(Updates with spending in first paragraph.)
Jan. 16 (Bloomberg) -- Turkey’s December deficit widened from a year earlier to 17.9 billion liras ($9.7 billion), as extra spending on roads, schools, health care and earthquake relief drove the full-year budget into a shortfall.
The deficit widened from 16.1 billion liras in December 2010 as authorities opted to forgo a narrower gap for the full year in favor on infrastructure spending, Finance Minister Mehmet Simsek said at a news conference in Ankara today. For the year, the deficit was 17.4 billion liras, or about 1.4 percent of gross domestic product, narrowing from 3.6 percent in 2010 and the smallest gap since the 0.6 percent in 2006. The goal was a total deficit of 22.2 billion liras.
The government spent additional revenue as annual GDP growth of 8.2 percent in the third quarter and record-low unemployment helped increase tax income and cut spending on the social-security system. Revenue was also bolstered by an offer to waive some penalties on overdue debts to the state. Prime Minister Recep Tayyip Erdogan won re-election to a third term in nationwide voting in June.

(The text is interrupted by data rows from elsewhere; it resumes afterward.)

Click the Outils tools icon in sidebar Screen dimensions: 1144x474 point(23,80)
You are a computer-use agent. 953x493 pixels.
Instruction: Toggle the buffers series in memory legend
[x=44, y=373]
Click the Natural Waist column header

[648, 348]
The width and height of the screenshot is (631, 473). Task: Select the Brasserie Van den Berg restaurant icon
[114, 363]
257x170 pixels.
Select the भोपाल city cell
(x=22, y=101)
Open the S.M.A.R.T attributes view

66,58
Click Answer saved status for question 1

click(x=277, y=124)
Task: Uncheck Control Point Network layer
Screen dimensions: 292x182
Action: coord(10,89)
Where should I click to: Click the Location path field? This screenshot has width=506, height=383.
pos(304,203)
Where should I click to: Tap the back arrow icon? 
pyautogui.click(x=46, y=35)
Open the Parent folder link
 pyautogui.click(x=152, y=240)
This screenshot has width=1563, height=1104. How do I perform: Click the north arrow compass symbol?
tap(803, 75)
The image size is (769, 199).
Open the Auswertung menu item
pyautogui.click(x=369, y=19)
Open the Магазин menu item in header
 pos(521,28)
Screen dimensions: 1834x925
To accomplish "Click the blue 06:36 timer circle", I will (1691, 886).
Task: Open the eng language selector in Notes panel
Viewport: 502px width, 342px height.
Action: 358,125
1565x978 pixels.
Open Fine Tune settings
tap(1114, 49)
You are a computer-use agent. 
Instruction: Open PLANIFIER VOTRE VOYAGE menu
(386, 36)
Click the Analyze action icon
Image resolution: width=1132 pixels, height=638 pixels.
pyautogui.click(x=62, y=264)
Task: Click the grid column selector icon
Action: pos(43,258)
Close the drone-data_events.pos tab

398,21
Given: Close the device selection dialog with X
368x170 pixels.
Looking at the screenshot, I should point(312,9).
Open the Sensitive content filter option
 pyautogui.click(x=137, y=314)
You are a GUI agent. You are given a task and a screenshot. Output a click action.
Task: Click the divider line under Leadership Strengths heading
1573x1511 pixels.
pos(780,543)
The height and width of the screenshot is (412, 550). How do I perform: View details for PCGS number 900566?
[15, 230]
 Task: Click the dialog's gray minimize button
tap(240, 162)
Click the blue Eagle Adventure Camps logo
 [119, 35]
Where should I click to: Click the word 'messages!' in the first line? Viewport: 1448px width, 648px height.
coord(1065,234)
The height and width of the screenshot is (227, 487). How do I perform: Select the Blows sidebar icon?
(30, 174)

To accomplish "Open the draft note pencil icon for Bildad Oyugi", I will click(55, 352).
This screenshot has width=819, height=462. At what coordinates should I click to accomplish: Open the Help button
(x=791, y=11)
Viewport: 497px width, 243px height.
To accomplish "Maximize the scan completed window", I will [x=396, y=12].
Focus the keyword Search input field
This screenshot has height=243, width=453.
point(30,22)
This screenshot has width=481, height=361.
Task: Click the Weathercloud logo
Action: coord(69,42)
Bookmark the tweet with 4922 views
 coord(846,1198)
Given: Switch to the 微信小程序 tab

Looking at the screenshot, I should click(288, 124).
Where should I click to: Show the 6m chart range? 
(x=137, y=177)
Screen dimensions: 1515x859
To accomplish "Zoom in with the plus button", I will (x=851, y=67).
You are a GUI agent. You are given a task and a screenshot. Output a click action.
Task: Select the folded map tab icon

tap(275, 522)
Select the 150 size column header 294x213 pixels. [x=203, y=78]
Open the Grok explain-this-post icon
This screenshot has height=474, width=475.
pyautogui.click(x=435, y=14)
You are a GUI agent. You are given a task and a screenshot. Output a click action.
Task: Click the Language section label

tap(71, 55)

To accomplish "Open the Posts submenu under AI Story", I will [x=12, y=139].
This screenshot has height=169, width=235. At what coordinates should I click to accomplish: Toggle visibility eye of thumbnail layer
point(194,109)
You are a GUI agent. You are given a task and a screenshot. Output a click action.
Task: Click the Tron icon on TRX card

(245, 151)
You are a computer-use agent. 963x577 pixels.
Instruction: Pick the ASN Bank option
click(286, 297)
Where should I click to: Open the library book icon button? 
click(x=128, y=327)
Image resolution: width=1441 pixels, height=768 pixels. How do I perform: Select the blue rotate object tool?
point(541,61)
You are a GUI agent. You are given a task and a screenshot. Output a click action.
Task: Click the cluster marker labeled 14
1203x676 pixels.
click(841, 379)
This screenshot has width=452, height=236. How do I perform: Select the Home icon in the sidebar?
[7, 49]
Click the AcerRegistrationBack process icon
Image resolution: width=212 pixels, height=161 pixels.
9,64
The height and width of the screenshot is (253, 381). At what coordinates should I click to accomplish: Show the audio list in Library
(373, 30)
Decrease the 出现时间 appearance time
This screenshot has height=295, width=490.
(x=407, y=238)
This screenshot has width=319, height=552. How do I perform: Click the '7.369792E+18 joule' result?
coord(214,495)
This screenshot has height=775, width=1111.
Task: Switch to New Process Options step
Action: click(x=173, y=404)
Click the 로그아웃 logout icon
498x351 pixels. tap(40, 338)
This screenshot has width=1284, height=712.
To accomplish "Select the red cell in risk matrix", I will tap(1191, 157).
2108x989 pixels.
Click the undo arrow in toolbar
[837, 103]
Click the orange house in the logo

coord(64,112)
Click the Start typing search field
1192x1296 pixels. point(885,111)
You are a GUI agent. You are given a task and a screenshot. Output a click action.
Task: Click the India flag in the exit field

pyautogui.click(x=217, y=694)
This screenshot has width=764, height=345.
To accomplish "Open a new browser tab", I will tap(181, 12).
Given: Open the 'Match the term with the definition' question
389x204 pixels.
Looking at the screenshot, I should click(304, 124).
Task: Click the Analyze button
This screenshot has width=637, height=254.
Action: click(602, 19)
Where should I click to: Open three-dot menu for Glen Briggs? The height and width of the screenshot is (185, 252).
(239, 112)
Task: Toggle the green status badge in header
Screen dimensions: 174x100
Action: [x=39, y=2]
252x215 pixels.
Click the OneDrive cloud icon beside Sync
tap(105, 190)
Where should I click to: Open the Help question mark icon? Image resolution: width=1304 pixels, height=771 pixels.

“We could have had an even smaller deficit, but we spent a total of 11.1 billion liras on infrastructure and the earthquake” in Van in October, Simsek said. “Fiscal discipline remains the cornerstone of Turkey’s macro-economic success, and we’ll work to maintain it in 2012.”
Room to Maneuver
Debt to GDP probably declined to below 40 percent in 2011, Simsek said. That’s a “reasonable” level and gives authorities “room to maneuver” in case of any economic shocks this year, he said.
The 2012 budget aims for a deficit of 21.1 billion liras or 1.5 percent of GDP, assuming the economy grows 4 percent, according to the govenrment’s medium-term plan. The growth estimate could be revised down if the sovereign-debt problems in Europe, Turkey’s main export market, worsen, Deputy Prime Minister Ali Babacan said on Jan. 5.
If “the economy faces a high risk of a recession, we would not rule out some fiscal expansion,” Tevfik Aksoy, chief economist for the region at Morgan Stanley & Co. in London, said in an e-mailed report today. “The budget deficit might actually rise in 2012 and reach 2.2 percent of GDP,” which would still mean “favorable debt dynamics.”